### Required work
Only one stretch of the listing below is wanted. Give it again exactly, from the line with "The image size is (1024, 538)." through the line with "has width=706, height=1568.".

### Supplied records
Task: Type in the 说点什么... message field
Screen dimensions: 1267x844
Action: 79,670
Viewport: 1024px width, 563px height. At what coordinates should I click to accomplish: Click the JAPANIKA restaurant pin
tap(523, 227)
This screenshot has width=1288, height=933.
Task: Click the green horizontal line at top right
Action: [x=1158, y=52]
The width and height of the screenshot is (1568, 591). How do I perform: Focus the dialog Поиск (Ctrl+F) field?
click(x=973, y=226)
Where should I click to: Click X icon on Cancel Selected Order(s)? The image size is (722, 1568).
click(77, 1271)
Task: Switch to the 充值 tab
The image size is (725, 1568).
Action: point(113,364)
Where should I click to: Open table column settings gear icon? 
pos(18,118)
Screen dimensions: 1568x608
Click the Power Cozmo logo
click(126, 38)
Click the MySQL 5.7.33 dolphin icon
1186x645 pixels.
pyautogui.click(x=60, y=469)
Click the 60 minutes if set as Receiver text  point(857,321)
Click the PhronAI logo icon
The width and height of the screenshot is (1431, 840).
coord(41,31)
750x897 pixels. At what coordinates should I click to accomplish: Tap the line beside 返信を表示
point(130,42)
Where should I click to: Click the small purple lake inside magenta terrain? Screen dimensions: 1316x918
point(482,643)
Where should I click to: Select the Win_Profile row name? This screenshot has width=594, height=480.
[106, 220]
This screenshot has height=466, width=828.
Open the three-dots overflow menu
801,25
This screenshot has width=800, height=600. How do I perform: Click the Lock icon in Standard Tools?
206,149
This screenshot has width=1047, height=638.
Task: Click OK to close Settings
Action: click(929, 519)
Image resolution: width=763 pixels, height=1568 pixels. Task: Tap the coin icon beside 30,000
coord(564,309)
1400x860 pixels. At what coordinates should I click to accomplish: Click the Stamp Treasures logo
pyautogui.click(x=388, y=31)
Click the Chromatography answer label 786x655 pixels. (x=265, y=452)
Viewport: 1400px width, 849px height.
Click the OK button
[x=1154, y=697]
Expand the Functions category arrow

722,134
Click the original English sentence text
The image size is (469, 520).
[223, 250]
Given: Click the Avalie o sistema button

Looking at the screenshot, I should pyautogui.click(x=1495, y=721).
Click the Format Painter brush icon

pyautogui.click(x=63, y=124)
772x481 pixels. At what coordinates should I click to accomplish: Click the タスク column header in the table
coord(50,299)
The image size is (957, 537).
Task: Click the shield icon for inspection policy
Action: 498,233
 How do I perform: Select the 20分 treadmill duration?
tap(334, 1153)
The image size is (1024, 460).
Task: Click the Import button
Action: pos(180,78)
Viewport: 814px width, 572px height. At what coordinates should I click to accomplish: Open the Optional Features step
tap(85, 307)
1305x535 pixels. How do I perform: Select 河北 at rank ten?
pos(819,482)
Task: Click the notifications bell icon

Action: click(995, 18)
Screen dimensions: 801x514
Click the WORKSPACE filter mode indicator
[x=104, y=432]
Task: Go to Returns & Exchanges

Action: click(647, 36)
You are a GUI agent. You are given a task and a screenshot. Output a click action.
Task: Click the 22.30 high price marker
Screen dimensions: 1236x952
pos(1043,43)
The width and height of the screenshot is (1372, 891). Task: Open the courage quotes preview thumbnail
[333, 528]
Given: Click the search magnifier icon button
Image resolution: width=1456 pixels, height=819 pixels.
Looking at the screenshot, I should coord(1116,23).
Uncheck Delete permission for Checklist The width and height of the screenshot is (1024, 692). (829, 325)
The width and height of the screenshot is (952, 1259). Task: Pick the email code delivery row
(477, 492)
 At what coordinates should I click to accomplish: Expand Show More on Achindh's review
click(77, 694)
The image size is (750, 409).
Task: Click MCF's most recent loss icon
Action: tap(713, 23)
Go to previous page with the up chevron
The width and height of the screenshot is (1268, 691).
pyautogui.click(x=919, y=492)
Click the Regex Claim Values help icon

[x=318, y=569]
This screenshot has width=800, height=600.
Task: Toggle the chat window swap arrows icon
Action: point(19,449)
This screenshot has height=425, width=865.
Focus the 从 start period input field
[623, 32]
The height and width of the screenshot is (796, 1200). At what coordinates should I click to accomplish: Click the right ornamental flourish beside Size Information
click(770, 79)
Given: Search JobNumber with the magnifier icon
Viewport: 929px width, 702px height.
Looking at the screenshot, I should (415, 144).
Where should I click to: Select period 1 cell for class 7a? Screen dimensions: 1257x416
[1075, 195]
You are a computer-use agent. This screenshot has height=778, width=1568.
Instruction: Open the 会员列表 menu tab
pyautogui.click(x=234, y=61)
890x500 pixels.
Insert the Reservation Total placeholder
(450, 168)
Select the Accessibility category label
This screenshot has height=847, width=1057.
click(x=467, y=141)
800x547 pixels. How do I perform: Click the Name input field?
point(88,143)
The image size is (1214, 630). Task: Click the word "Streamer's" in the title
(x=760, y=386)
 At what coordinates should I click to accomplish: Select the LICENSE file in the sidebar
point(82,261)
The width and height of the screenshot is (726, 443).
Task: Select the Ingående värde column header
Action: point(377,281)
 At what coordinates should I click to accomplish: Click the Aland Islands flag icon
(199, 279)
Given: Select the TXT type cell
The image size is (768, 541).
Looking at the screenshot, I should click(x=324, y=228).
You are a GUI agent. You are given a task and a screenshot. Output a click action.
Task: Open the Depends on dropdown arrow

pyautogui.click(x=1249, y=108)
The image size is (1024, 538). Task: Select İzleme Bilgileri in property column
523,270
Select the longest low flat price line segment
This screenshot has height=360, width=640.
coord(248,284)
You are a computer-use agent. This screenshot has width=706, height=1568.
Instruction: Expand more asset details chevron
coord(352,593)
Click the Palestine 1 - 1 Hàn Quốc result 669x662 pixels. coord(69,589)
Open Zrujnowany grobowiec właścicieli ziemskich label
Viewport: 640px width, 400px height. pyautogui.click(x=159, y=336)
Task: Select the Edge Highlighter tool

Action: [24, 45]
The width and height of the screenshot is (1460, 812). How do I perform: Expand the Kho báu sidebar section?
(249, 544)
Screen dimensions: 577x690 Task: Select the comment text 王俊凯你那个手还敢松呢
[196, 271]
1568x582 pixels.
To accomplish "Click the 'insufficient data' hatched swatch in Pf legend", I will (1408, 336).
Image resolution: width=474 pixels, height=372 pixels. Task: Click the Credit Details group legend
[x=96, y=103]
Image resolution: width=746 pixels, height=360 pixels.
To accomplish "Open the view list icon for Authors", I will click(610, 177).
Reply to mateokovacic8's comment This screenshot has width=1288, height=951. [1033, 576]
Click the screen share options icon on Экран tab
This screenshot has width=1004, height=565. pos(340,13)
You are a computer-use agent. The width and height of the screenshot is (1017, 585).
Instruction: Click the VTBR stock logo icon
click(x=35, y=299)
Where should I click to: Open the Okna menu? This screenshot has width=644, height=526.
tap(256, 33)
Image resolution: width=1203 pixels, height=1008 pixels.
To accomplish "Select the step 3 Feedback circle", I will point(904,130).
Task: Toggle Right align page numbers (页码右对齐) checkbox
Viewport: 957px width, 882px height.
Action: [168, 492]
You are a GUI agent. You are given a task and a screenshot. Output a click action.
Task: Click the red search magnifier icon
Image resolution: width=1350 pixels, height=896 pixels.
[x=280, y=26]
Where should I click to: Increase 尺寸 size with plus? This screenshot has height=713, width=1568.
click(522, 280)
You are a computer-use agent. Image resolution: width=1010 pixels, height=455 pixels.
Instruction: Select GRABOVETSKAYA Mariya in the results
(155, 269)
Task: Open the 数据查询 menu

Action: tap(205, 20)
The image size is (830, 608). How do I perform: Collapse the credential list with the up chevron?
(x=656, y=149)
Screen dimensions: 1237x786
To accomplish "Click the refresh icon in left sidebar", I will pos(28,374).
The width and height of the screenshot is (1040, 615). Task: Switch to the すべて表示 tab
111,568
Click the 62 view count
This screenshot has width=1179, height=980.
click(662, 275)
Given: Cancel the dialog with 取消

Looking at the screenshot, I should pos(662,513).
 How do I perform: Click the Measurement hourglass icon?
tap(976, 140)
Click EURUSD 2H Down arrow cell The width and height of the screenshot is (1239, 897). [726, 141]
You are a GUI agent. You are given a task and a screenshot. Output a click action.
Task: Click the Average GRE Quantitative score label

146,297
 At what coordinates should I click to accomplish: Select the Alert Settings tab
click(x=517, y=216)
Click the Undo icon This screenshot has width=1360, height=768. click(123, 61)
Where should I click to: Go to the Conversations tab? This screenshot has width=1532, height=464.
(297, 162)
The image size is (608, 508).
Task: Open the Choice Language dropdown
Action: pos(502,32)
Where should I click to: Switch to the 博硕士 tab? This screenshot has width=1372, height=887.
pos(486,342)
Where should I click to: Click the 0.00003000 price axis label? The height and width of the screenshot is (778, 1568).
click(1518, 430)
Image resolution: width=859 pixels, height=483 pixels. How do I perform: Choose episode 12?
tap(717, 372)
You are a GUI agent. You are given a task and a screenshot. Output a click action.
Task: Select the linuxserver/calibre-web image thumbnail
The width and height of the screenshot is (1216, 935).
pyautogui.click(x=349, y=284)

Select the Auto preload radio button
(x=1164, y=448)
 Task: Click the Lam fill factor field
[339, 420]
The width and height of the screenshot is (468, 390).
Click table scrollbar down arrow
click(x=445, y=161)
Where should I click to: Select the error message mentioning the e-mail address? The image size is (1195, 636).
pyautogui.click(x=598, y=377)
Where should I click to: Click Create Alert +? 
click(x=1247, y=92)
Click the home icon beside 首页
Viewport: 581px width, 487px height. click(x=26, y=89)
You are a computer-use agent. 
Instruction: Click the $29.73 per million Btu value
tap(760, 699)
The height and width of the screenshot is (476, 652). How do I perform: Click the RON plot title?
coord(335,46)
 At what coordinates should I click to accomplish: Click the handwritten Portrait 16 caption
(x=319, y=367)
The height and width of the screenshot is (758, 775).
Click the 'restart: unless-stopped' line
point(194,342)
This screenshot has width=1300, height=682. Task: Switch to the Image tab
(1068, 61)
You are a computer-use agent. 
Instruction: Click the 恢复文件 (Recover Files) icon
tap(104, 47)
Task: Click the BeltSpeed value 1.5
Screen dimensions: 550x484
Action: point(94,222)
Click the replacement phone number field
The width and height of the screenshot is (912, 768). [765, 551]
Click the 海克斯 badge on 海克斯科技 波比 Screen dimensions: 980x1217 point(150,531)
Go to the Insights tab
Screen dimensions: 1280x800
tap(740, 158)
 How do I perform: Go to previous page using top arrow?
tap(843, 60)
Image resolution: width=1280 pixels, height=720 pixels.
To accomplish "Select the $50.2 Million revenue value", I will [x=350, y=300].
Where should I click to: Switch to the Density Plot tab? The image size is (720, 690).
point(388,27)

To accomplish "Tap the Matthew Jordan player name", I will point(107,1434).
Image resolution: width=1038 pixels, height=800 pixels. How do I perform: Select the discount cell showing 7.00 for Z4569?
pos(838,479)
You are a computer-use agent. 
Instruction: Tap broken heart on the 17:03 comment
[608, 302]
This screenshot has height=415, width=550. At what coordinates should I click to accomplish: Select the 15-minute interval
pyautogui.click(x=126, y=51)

### Answer section
The image size is (1024, 538). Task: Select İzleme Bilgileri in property column
523,270
Select the longest low flat price line segment
This screenshot has height=360, width=640.
coord(248,284)
You are a computer-use agent. This screenshot has width=706, height=1568.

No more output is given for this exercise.